Biocontrol of gray mold disease on strawberry fruit by integration of Lactobacillus plantarum A7 with ajwain and cinnamon essential oils

This study was conducted to evaluate the efficacy of the Lactobacillus plantarum A7 (L. Plantarum), ajwain and cinnamon essential oils (AO and CO, respectively) in suppressing gray mold rot in strawberry fruit. AO and CO showed over 90% inhibition of radial mycelia growth with lower concentration of the oils per plate for all tested pathogens. Combined application of L. plantarum with AO and CO was tested to assess the possible synergistic effects of these 3 elements on the control of tested plant pathogens. In this case both combinations of L. plantarum + AO and L. plantarum + CO inhibited the mycelia growth of the pathogens completely. Results showed that the combined treatment of strawberry fruits with L. plantarum + AO (50 μL) and L. plantarum + CO (100 μL) resulted in remarkably improved control of Botrytis infections, in comparison with application of L. plantarum or essential oils alone. Quality attributes (that is pH, acidity, vitamin C, and total soluble solid) of the strawberry fruits did not change significantly (P < 0.01) when combination of Lactobacillus and essential oils was used. To the best of our knowledge, this is the first report on the effects of combination of a Lactobacillus as an antagonist bacterium with essential oils to increase the shelf life of strawberry.

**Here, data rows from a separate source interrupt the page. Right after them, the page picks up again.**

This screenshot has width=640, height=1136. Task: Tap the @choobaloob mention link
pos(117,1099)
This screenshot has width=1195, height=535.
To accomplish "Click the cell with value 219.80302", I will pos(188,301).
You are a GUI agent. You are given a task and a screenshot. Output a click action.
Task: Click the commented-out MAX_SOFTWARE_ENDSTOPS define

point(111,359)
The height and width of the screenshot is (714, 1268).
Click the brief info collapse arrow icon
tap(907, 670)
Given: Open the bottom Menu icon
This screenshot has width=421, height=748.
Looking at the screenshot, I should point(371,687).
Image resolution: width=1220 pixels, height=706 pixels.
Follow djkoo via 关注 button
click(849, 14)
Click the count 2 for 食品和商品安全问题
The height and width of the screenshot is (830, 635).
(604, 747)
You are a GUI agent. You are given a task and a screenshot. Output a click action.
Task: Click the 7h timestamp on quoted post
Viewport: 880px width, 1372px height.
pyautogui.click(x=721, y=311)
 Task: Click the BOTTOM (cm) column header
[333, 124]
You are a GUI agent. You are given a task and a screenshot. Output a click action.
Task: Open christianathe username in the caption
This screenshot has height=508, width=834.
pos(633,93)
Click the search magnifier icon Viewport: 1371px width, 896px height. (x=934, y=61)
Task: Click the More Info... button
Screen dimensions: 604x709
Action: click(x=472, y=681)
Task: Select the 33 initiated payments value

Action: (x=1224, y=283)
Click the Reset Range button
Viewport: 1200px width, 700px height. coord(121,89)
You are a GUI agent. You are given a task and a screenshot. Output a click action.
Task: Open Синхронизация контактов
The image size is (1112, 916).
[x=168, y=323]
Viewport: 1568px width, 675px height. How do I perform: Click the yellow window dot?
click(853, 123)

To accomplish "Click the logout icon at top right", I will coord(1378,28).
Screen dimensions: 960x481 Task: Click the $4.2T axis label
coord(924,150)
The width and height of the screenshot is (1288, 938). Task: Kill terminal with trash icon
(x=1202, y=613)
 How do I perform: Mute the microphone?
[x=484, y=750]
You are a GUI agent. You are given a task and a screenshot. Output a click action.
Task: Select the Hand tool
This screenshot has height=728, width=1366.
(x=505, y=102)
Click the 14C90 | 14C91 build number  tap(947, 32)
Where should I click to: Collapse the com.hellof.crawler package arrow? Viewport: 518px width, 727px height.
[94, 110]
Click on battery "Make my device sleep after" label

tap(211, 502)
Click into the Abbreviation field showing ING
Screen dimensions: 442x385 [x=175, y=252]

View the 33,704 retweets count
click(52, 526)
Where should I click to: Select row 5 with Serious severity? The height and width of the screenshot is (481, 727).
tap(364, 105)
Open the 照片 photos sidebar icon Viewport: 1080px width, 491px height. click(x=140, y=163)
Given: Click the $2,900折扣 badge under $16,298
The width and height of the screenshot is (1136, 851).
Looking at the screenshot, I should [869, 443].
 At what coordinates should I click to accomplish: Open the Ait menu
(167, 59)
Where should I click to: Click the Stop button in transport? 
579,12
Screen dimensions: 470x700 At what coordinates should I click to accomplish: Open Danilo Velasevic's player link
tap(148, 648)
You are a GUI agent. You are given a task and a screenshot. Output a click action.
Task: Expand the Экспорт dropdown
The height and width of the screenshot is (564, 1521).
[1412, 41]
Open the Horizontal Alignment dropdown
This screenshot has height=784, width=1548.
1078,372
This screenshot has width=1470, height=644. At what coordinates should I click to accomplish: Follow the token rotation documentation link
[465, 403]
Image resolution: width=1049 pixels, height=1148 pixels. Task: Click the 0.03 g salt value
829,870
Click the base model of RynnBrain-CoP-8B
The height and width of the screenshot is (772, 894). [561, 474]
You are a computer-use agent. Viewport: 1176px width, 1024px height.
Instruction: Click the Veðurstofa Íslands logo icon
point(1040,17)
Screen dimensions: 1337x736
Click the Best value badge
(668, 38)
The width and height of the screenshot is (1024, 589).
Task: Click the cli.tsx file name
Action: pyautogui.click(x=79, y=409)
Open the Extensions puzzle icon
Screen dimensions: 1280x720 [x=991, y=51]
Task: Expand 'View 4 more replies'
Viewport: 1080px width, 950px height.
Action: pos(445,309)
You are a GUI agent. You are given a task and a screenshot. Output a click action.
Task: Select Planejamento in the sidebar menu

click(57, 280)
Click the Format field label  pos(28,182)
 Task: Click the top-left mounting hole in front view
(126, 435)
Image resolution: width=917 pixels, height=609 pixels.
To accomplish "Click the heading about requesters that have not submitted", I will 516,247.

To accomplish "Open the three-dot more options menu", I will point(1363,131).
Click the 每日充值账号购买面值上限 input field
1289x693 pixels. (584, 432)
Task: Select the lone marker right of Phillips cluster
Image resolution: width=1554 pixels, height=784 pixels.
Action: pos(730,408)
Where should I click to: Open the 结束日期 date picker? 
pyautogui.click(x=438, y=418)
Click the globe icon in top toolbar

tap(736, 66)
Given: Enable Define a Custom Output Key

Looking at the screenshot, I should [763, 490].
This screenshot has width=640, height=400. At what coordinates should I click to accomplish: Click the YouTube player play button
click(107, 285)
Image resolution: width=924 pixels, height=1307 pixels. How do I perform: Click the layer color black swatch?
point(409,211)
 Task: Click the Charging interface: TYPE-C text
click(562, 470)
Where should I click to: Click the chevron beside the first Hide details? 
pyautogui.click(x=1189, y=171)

Thyme oil vapour and modified atmosphere packaging reduce anthracnose incidence and maintain fruit quality in avocado

BACKGROUND

Postharvest application of prochloraz fungicide is commercially practiced to control anthracnose, a postharvest disease in avocado. Increasing consumer concern regarding food safety and demand for organically produced fruits make it necessary to search for natural environmentally friendly alternative products and processes for the fruit industry.

RESULTS

A combination of modified atmosphere packaging (MAP; ∼8% CO₂, 2% O₂) plus thyme oil (TO) was evaluated on the incidence and severity of anthracnose, physiological disorders (grey pulp, vascular browning), fruit quality parameters (L*, h°, firmness, weight loss) and sensory parameters (taste, texture, flavour and overall acceptance), phenylalanine ammonia-lyase (PAL) enzyme activity, total phenolic compounds, flavonoid contents and antioxidant activity in avocados ('Fuerte' and 'Hass' cultivars) held at 10 °C cold storage for 18 days and thereafter, ripened at 25 °C for 5-10 days. Stand-alone MAP, commercial treatment (prochloraz 0.05%) and untreated (control) fruit were included for comparison. MAP + TO treatment significantly (P < 0.05) reduced the incidence and severity of anthracnose, grey pulp, vascular browning, weight loss and loss of fruit firmness, and showed acceptable taste, flavour, texture and higher overall acceptance, increased PAL activity, total phenolic compounds, flavonoid contents and antioxidant activity, after ripening at 25 °C followed by cold storage at 10 °C.

CONCLUSION

This investigation recommends MAP + TO combination treatment as a suitable alternative to the currently adopted prochloraz application.